Reflections

November 2024

4. On light

Altered clocks. Darkness is winning now; until the winter solstice at least. Even after that, it seems a long, slow crawl up into the light again. There’s a sense of loss; of inevitability.

With every passing year it seems a little more painful; a little more arduous. Fireworks are a puny attempt to hold back the darkness with their flashes of intensity; their sparkle and noise. But now, the darkness is invited earlier and earlier, as if we have been longing to retreat into it, to close our doors and forget about the world outside. And maybe we have; although the beauty of dark nights is surely the light we then introduce into them. The bonfires, the candles, the illuminations and the glow. The dark as counterpoint to the light. Without dark, there can be no light.

Light. The light of a new morning, its possibility and promise. The light of midday in summer, with its glare and saturation. A midsummer evening, when the world seems to stand still and breathe out. As if light can be touched and held.

But even light has its dark side, it seems. It turns out that we actually need the darkness to survive. Our bodies and minds adhere to a circadian rhythm governed by the natural day and night cycle and our illuminated nights, which rely on artifical lighting, increasingly disrupt that cycle. Night-time exposure to artificial light suppresses melatonin production and much research suggests this has a negative effect on our health and wellbeing. Light pollution now seems to be one of the most pervasive forms of environmental pollution; one which has been linked to obesity, cancer, diabetes, depression, attention deficit disorder and heart disease. It disrupts the natural patterns of wildlife and contributes to the increase in carbon dioxide in the atmosphere. And, of course, it obscures our view of the stars.

When an earthquake knocked out power at a Los Angeles power station in 1994, anxious residents called local emergency services to report seeing a strange, giant, silvery cloud in the dark sky. It was the Milky Way. They were seeing it for the first time, unobliterated by the urban sky glow.

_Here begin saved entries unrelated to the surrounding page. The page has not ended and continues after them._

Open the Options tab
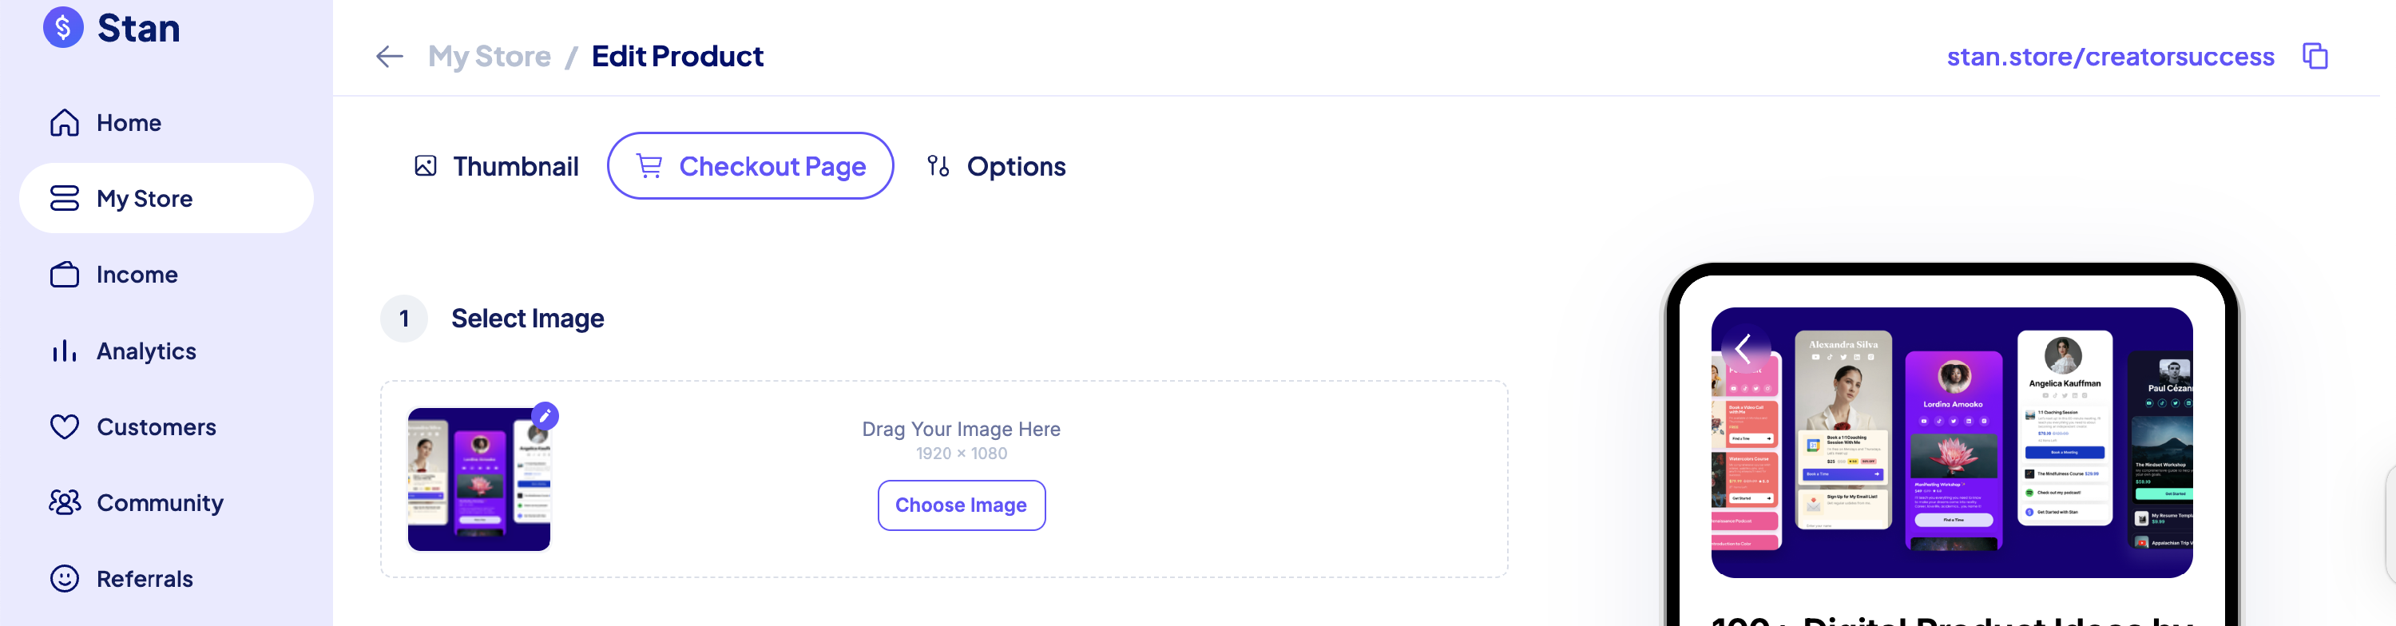Viewport: 2396px width, 626px height. (x=996, y=166)
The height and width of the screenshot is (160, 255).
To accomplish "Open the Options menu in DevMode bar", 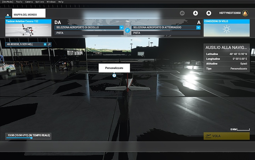I will tap(40, 2).
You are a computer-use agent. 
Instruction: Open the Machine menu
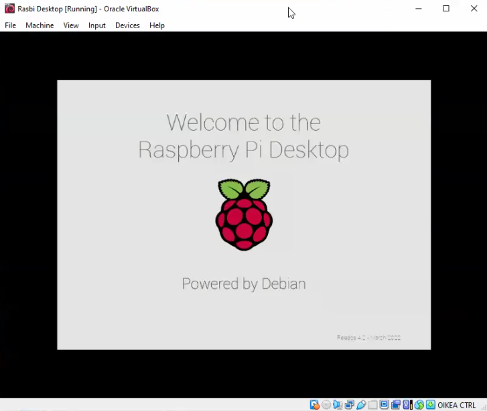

There is a world of night sky out there and it can be quite astonishing to come face to face with it. I have experienced this only once: at a retreat centre in Sharpham, Devon, I was unable to sleep, so I got up and pushed back the heavy velvet curtains at the window and peered out. It was an exceptionally clear, black night and the sky was freckled in every direction with the diamond brilliance of the stars. I have never seen anything so beautiful, mysterious and awe-inspiring as that dark sky crammed with that myriad of otherness. Small points of clarity which reassure us that the light is never quite defeated.